Bayer Leverkusen : Le retour du vrai Bosz

Reuters
Peter Bosz est un de ceux qui a initié l'incroyable parcours de l'Ajax en Ligue des Champions en 2019. Moins de deux ans plus tôt, il avait emmené le club d'Amsterdam en finale de Ligue Europa (perdue 2-0 contre Manchester United). Le voilà de retour à Leverkusen après un intermède compliqué à Dortmund, qu'il avait rejoint dans la foulée de sa réussite à l'Ajax pour partir au bout de... quatre mois. "Il avait été très encourageant en début de saison, c'était un des plus beaux départs du club, puis il a connu une série de matchs très compliquée, rappelle Patrick Guillou. Une victoire en treize matchs, il y avait urgence..."

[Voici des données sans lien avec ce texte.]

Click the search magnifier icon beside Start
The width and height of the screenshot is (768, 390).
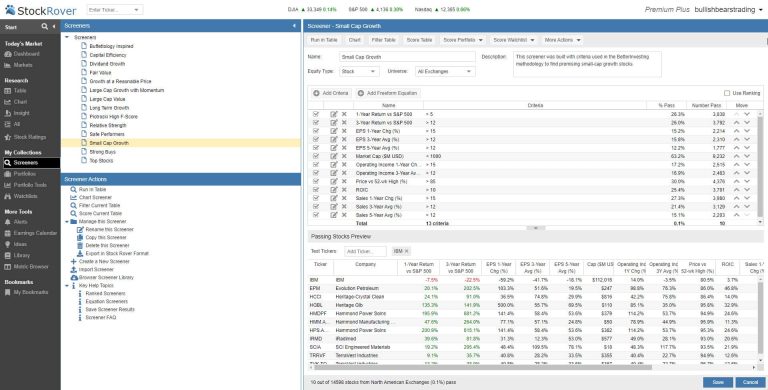(x=45, y=26)
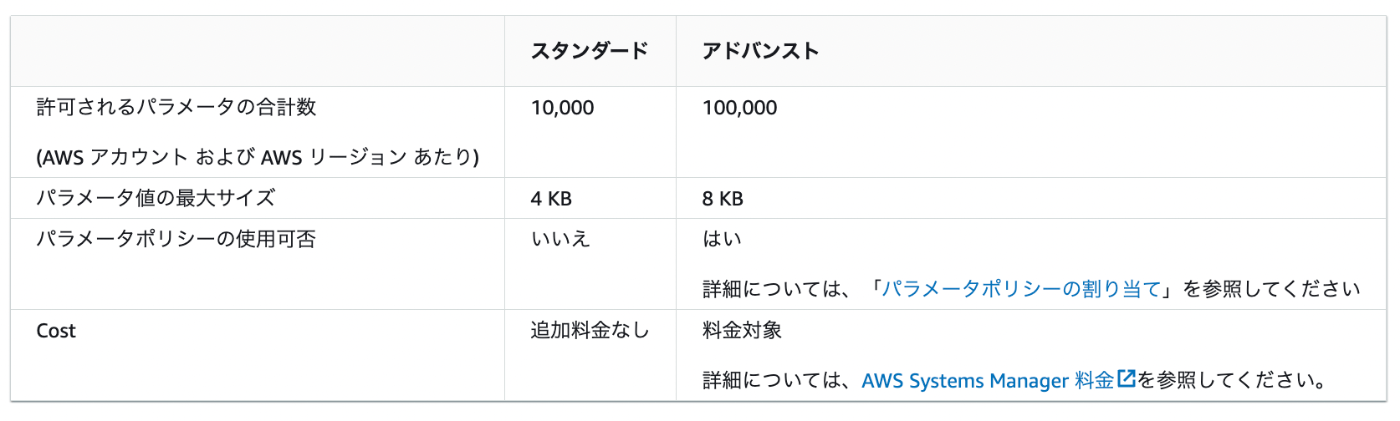1400x421 pixels.
Task: Click the 4 KB cell
Action: [551, 198]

Après une année sabbatique, c'est à nouveaux aux alentours de Noël - cette fois en 2018 - que Leverkusen a décidé de redonner sa chance à l'ancien international néerlandais, qui a évolué trois ans à Toulon (de 1988 à 1991) : "Rudi Völler avait eu d'excellents retours, il travaille beaucoup avec les jeunes, il a un vrai système de jeu qui peut tenir compte des finances sans être trop exigeants, ça colle..." Qualifié pour la Ligue des Champions à l'issue de sa première demi-saison, il échoue d'un rien cet été, tout en emmenant le Bayer en quarts de finale de Ligue Europa (défaite 2-1 contre l'Inter, futur finaliste).


Toujours invaincu en championnat

Alors que les départs de Kai Havertz (Chelsea) et Kevin Volland (Monaco) faisaient craindre le pire, Leverkusen reste la seule équipe invaincue en Bundesliga cette saison avec Wolfsbourg, tout en ayant cartonné Nice au match aller en Ligue Europa (6-2) et en étant déjà quasiment qualifié pour les seizièmes de finale. Patrick Schick et Florian Wirtz s'avèrent être des suppléants très corrects, tandis que Moussa Diaby ou Leon Bailey restent bien en vue.

"Il bonifie beaucoup ses joueurs, reprend notre consultant. Il sait modifier ses organisations en fonction de ses joueurs. Même pour mettre en lumière Volland, il savait passer à trois derrière... Pareil en mettant Havertz sur un côté avec un 4-2-3-1. Il ne reste pas rigide sur sa culture initiale de l'Ajax, celle du 4-3-3. Il a toujours bien fait jouer ses équipes, avec ce football offensif et une défense très haute, mais depuis le début de la saison ils sont surtout forts défensivement et concèdent très peu de buts. La qualité première d'un coach, c'est de savoir s'adapter à tout son effectif." En treize matchs de Bundesliga et Ligue Europa, il n'a jamais aligné la même composition. Völler, son historique directeur sportif, valide des deux mains : "La façon dont il gère ça est absolument remarquable."

Même s'il n'y a pas plus de blanc-seing à Leverkusen qu'ailleurs, on a tout de même la sensation que les deux mondes sont faits pour s'entendre. Patrick Guillou conclut : "A Dortmund, le public a parfois besoin d'un Jürgen Klopp ou d'un Thomas Tuchel, quelqu'un d'un peu volcanique. Bosz est plus dans la discrétion et le charme, la discussion. Il ne s'emporte pas facilement avec le quatrième arbitre, il est plus dans l'échange. Au Bayer, aussi pour des raisons d'image liées au sponsor du club, on ne veut pas faire de vagues ni être montré du doigt, donc ça colle mieux." Avec 60% de victoires en deux ans et 85 matchs, jamais un entraîneur de Leverkusen n'avait affiché un aussi bon ratio dans l'histoire du club (avec au moins dix matchs dirigés).